(Extracted data entries)

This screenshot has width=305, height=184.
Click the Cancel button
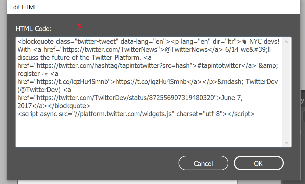pyautogui.click(x=203, y=163)
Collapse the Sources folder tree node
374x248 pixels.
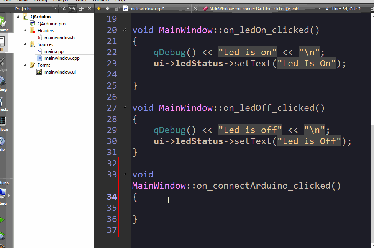pos(25,44)
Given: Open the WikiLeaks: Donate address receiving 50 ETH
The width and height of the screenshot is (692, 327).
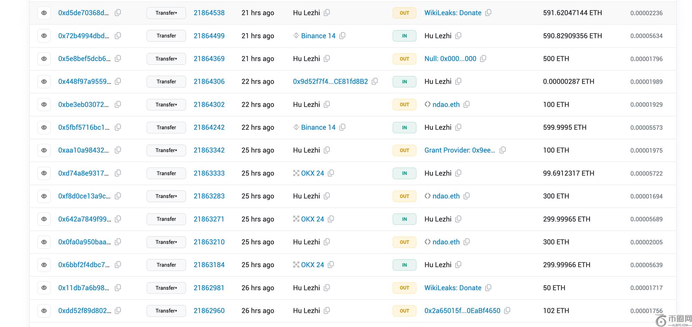Looking at the screenshot, I should (x=453, y=288).
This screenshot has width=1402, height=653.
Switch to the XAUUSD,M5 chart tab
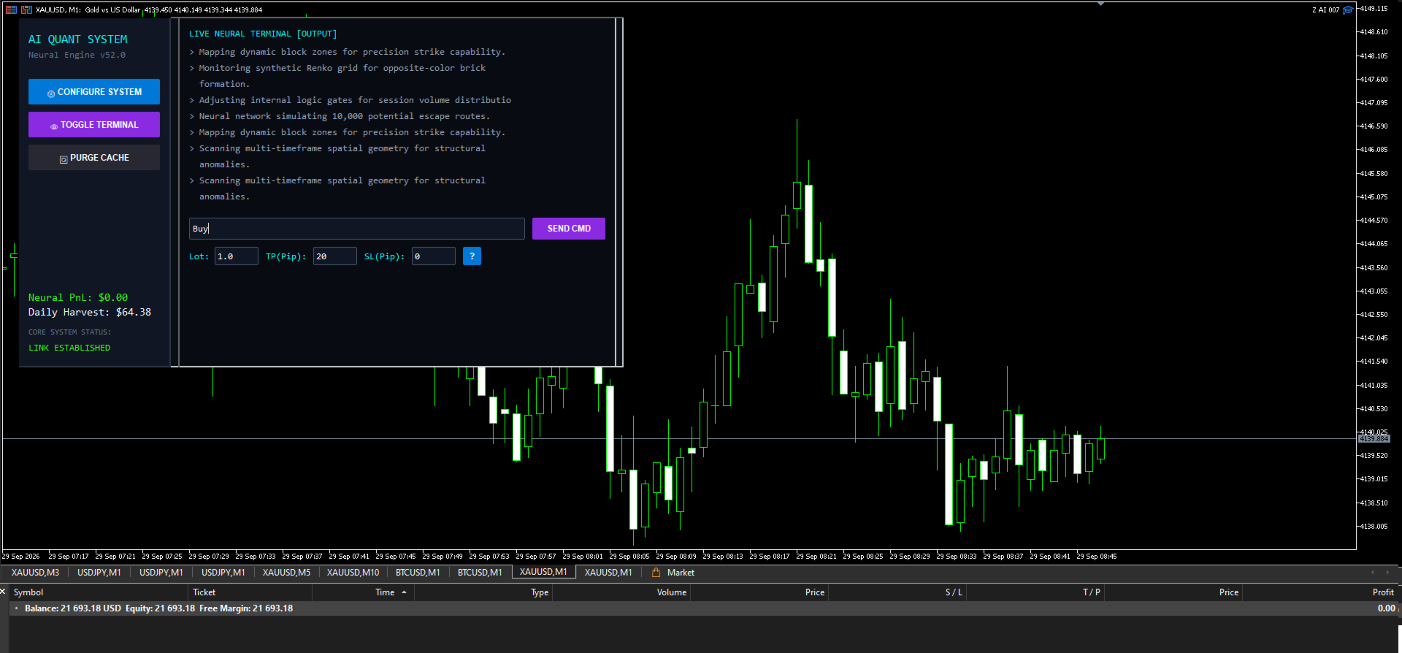pos(286,573)
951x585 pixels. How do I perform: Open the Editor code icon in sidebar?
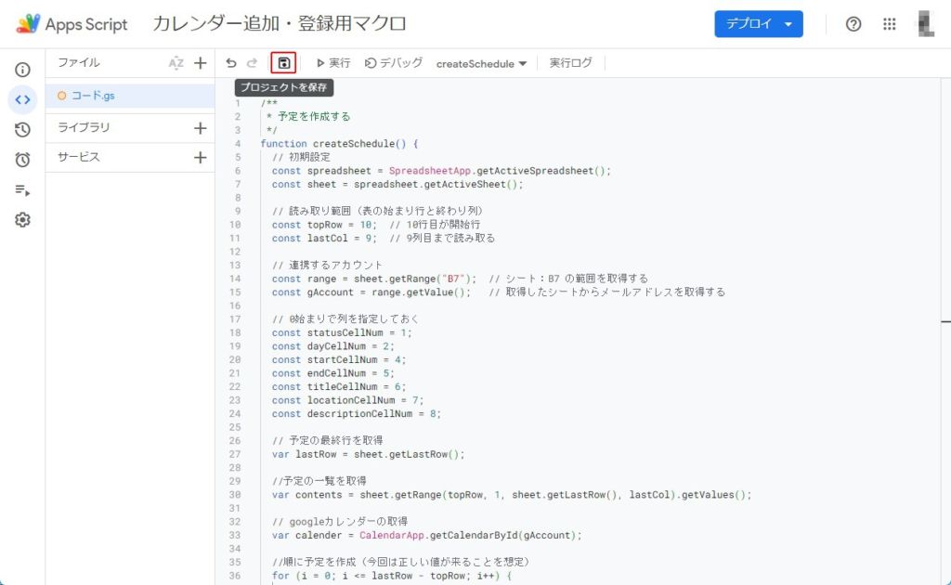pyautogui.click(x=22, y=99)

#### What is required
Copy out exactly, with no pictures, the lines of the data from the first one through the line bearing "Given: Open the".

#### Problem solution
This screenshot has width=305, height=184.
Click the Cancel button
pyautogui.click(x=203, y=163)
Collapse the Sources folder tree node
374x248 pixels.
pos(25,44)
Given: Open the WikiLeaks: Donate address receiving 50 ETH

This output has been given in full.